As an accompaniment for salads and seafood—even sushi—Sauvignon Blanc is always a good option, and there are two inexpensive ones that I frequently lean on when I’m in the market for crisp, fruity Sauvignon Blanc. SeaGlass ($12.99), from Santa Barbara County, is a solid and dependable Sauvignon Blanc, with sea glass—the kind you might stumble upon during a walk on a Santa Barbara beach—depicted on the bottle label. Grapefruit, lime and lemon aromas mingle with traditional Sauvignon Blanc gooseberry flavors to create a crisp, tart wine that pairs beautifully with crab cakes. Named for a small bay tucked away on New Zealand’s Marlborough Coast, Monkey Bay Sauvignon Blanc is on sale this month for $7.98 (normally $9.99), which makes it an ideal time to try it. Crisp and lively, this is a prototypical New Zealand Sauvignon Blanc, with passion fruit and grapefruit notes, along with hints of pineapple. Think shellfish.
German and Alsatian grape varietals like Riesling and Gewürztraminer are perfect for spring/summer sipping, and it’s hard for me to pass up a bottle of Dr. Loosen Bros. “DRL” Riesling ($12.62), from the Mosel region of Germany. Winemaker Ernst Loosen produces a perennial crowd-pleaser with his “DRL”—a wine with beautiful aromatics (peach and white flowers) that’s slightly sweet but fruity and balanced with good acidity on the palate. It’s a terrific picnic wine, and so is my favorite domestic Riesling: Chateau Ste. Michelle Eroica Riesling ($21.99), from Washington’s Columbia Valley. This is an elegant, well-made Riesling that is, quite simply, gorgeous. It’s called Eroica, but it’s erotic to me, and it partners well with Asian cuisines. Londer Vineyards Dry Gewürztraminer ($11.99) comes from California’s Anderson Valley. Londer is a small family winery run by Larry and Shirlee Londer, known especially for their world-class Pinot Noir, but I really like this Gewürztraminer, with its pretty honeysuckle and lychee aromas and crisp acidity. It’s a good match for spicy Indian, Mexican and Asian fare.

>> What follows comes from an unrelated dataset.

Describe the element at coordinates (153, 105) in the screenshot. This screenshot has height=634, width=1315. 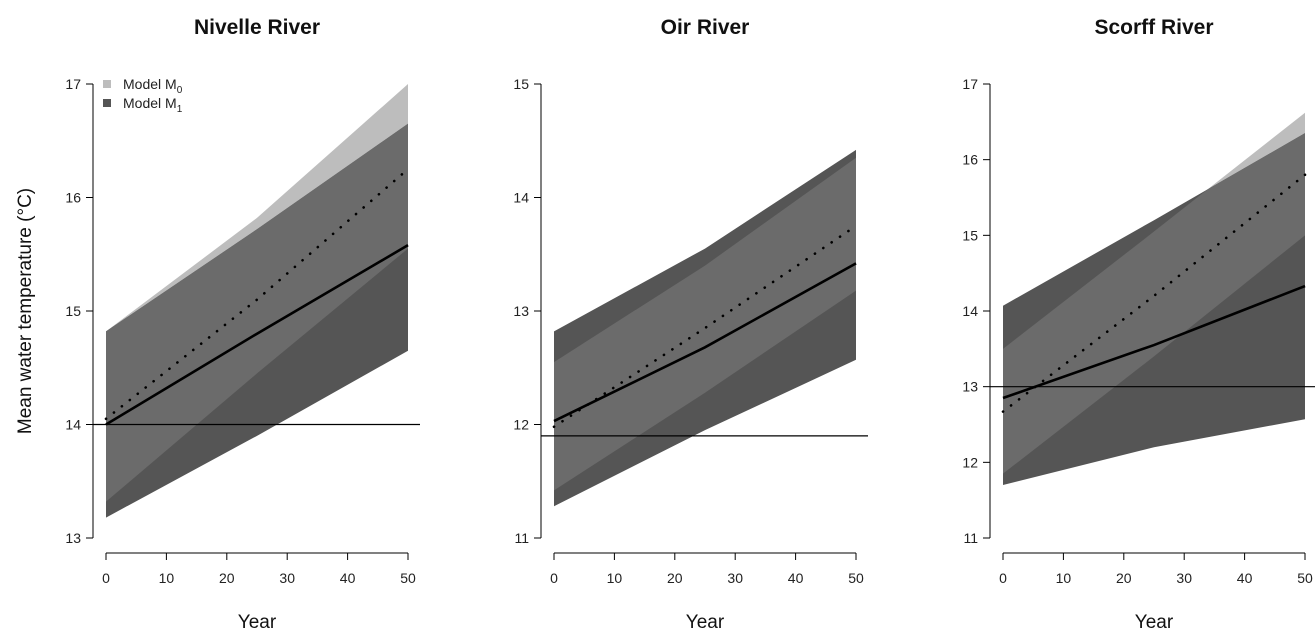
I see `legend-label-m1: Model M1` at that location.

A pair of wines from Italy will put a little spring in your step. Beni di Batasiolo Moscato d’Asti ($14.99) is slightly effervescent (frizzante in Italian), soft and a little sweet with flavors of overripe fruit. It pairs nicely with a range of desserts and also makes a good aperitif. More fizzy yet is Ruffino Prosecco ($15.37), from one of Italy’s most enduring and reliable winemakers, known mostly for their Chianti. Easy to spot with its egg-yolk-yellow label reminiscent of Veuve Clicquot, Ruffino Prosecco is extra-dry in style, crisp and clean, with ripe apple and pear aromas and hints of peaches on the tongue. This Prosecco pairs well with all sorts of food, from fried calamari to pizza, white-meat dishes and seafood.
One of the best French wine values is La Vieille Ferme Blanc ($7.99), produced by the renowned Perrin family. This archetypical Rhône white is soft and fruity, with a bit of clay backbone—perfect as an aperitif or paired with simple summer dishes like chicken salad.